Remember you are doing a good thing. Even if those around you are indifferent, or tell you to MYOB, you are looking out for those kids. Also try contacting Al-Anon , they help families and friends of people with alcohol addiction, but I would suggest that the mechanics of addiction are very similar, and they would have more ideas and resources.

And there are always Dopers for support. {hug}

Oh, and if you happen to be of the inclination, pray. For your SIL, for the kids, and for guidance.

Could you call DFCS or Social Services for the kids? If she’s got a drug problem, even if it’s prescription drugs, they would be interested to know that, and if it’s valid treatment, she’ll have to document it. If it’s not, she’ll be forced to come clean. I know it would be opening up a huge can or worms, and it may not be woth it, but at least talk to an attorney about it. If it’s she and her husband, who are two adults, being affected, that’s one thing, but if her kiids are suffering, that’s another.

If you or your husband work or go to school, you may be eligible for free or low-cost short-term counseling. Through work, this is called an Employee Assistance Program. It is completely confidential/anonymous to the employer. It is administered through a 3rd party company like your health insurance, so your employer doesn’t know who uses the service. If you don’t know if this is available to you, your health insurance (especially if there is a separate Mental Health number) will probably know. The type of help provided includes short-term counseling and referrals to the right resources (social worker, medical, etc.).

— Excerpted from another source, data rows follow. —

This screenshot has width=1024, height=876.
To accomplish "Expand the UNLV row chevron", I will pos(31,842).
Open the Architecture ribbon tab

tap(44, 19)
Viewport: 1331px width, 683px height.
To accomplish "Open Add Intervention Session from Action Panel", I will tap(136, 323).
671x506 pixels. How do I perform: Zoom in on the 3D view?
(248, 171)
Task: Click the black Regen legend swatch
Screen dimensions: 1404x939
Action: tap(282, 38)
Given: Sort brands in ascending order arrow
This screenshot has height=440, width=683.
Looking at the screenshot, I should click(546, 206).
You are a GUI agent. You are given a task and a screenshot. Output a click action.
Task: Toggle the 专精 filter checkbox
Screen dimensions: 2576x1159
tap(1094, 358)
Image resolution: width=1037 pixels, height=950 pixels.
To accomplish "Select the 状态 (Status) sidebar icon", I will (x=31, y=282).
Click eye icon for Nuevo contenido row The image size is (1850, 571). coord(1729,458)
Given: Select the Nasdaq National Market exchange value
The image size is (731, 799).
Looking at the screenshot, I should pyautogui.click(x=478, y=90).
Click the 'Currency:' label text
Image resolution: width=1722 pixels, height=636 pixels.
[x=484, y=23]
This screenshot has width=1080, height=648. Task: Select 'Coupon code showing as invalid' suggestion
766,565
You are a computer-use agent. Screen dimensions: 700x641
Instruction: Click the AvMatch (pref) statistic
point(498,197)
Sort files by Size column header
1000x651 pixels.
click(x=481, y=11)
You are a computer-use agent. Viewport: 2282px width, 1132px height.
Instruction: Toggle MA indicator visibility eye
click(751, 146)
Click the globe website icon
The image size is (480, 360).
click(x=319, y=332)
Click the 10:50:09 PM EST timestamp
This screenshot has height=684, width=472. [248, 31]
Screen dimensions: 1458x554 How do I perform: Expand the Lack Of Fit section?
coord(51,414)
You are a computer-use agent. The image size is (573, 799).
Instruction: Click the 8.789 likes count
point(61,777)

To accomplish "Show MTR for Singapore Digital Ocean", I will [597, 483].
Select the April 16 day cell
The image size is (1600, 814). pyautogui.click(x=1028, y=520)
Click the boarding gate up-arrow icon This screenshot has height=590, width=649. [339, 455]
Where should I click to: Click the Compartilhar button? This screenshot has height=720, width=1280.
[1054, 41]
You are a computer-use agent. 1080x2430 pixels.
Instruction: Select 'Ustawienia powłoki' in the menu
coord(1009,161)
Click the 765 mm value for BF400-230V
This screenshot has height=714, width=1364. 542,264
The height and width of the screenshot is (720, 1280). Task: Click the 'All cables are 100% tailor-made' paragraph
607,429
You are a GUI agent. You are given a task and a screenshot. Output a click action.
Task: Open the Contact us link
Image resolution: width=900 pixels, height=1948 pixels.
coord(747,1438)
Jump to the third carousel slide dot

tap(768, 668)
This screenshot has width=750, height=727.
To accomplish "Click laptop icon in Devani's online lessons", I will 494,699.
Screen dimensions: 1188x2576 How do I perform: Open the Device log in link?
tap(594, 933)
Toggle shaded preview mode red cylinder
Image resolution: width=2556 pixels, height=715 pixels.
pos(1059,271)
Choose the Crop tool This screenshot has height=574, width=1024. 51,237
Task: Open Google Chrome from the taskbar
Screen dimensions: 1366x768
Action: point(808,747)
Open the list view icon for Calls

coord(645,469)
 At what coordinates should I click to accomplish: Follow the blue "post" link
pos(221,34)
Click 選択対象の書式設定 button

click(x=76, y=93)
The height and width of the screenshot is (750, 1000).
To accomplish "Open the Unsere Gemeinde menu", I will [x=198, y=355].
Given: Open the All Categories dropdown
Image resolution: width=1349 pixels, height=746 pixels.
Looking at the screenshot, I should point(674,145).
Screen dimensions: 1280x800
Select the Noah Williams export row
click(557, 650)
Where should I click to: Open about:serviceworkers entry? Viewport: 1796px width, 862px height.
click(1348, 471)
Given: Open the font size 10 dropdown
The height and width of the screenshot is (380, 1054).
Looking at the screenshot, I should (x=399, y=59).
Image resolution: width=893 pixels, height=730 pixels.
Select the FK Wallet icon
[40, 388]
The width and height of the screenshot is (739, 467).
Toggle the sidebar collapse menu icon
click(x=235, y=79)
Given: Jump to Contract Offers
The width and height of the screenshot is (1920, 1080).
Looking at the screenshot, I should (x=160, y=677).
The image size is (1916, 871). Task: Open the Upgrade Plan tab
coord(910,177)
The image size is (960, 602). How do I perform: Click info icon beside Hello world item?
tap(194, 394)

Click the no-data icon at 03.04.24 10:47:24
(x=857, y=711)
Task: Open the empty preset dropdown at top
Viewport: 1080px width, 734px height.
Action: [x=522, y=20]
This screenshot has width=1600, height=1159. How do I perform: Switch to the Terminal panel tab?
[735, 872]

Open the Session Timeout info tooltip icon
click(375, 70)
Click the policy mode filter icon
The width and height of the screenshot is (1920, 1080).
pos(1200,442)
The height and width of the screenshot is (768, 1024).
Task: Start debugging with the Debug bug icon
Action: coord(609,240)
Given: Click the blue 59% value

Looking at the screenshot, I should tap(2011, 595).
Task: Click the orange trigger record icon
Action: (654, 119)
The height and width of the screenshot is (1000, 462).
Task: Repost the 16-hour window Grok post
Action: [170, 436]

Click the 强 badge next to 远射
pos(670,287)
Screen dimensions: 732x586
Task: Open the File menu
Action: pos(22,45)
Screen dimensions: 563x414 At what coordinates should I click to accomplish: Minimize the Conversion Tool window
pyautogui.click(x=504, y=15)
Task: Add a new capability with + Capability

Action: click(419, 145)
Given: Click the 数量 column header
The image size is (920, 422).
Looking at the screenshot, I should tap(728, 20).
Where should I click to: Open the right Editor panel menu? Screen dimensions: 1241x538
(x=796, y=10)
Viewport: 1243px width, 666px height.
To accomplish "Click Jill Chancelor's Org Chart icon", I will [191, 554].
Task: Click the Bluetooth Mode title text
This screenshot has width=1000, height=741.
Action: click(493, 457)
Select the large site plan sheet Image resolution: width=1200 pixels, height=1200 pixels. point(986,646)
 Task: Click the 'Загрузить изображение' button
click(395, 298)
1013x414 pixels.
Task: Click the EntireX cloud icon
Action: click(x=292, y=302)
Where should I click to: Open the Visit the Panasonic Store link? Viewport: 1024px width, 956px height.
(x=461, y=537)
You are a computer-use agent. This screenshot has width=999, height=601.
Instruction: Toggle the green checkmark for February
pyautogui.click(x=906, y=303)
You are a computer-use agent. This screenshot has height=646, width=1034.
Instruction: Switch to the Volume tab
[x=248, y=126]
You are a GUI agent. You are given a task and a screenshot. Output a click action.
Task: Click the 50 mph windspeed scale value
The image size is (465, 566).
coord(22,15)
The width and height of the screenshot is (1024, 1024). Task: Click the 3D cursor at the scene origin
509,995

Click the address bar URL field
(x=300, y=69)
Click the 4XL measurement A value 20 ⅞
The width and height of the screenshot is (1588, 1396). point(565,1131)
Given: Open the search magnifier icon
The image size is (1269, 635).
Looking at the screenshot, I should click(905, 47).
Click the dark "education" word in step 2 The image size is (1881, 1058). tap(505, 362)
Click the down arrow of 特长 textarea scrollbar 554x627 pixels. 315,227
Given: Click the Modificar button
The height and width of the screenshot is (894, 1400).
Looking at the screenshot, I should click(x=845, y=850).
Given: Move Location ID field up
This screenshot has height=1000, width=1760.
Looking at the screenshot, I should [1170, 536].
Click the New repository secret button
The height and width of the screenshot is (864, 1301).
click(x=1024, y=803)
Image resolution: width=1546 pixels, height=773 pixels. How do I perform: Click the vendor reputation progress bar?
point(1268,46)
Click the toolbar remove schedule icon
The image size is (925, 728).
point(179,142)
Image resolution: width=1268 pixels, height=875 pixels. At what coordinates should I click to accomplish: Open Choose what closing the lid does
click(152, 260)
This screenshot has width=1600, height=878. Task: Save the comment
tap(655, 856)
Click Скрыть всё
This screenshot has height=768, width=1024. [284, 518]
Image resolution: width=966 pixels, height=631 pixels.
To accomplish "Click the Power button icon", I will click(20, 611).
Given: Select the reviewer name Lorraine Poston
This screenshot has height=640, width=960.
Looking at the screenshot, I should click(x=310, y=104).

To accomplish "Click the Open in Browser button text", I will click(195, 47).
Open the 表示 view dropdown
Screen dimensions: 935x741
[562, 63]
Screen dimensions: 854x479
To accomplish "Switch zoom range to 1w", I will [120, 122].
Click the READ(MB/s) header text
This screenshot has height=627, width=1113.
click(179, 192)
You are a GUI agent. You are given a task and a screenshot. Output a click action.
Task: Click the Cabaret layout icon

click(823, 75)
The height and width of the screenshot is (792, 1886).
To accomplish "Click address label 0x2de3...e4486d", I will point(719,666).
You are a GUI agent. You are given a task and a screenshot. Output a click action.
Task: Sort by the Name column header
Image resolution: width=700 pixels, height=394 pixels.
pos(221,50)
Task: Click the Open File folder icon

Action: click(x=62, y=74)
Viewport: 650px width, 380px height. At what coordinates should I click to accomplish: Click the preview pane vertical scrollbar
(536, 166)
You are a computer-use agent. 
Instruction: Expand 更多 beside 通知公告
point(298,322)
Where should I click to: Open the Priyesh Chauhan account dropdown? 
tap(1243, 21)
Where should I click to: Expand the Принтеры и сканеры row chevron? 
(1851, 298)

That sounds a lot like my “friend”.

As for being the black sheep, maybe you could engage in a little fallacy. When you discuss this with Mr. Pundit and BIL, try emphasizing that the drugs are the problem, not SIL. Try talking to your husband as if you believe that she is being victimized by her addiction. This will keep him from going on the defensive, which is a natural reaction for a person to have when his family is “attacked”. It will have the added bonus of making his protective instincts kick in. If it works on your hub, try taking the same approach with BIL. Present your case based on concern for SIL, and back it up by saying; “Cancer is unlikely because of A,B, and C.” If you’re wrong, you can always say; “I was looking out for my SIL. Anyone can see she hasn’t been herself, and that worries me.” If I were you, (and I’m not, so just take this for what it’s worth), I wouldn’t mention anything about concern for the kids because it may make you seem hysterical.

Just my $ 0.02, IMHO, YMMV. Just throwin’ it out there in case it might help.

That’s right…toss some gasoline on the fire, why don’t ya? Being short-tempered or “mean” to your kids is not grounds to have them taken away. You’re going to compound this family’s problems a thousand fold by doing this. There are other ways to deal with the problem. Not every drug addict’s children need to be immediately plucked from the home and processed into the system. She has a husband, she is caring for the kids in some fashion, and the family doesn’t necessarily have to come unglued because she’s possibly abusing prescription drugs. You’re right. It probably wouldn’t be worth it, so why fuck up all these people’s lives?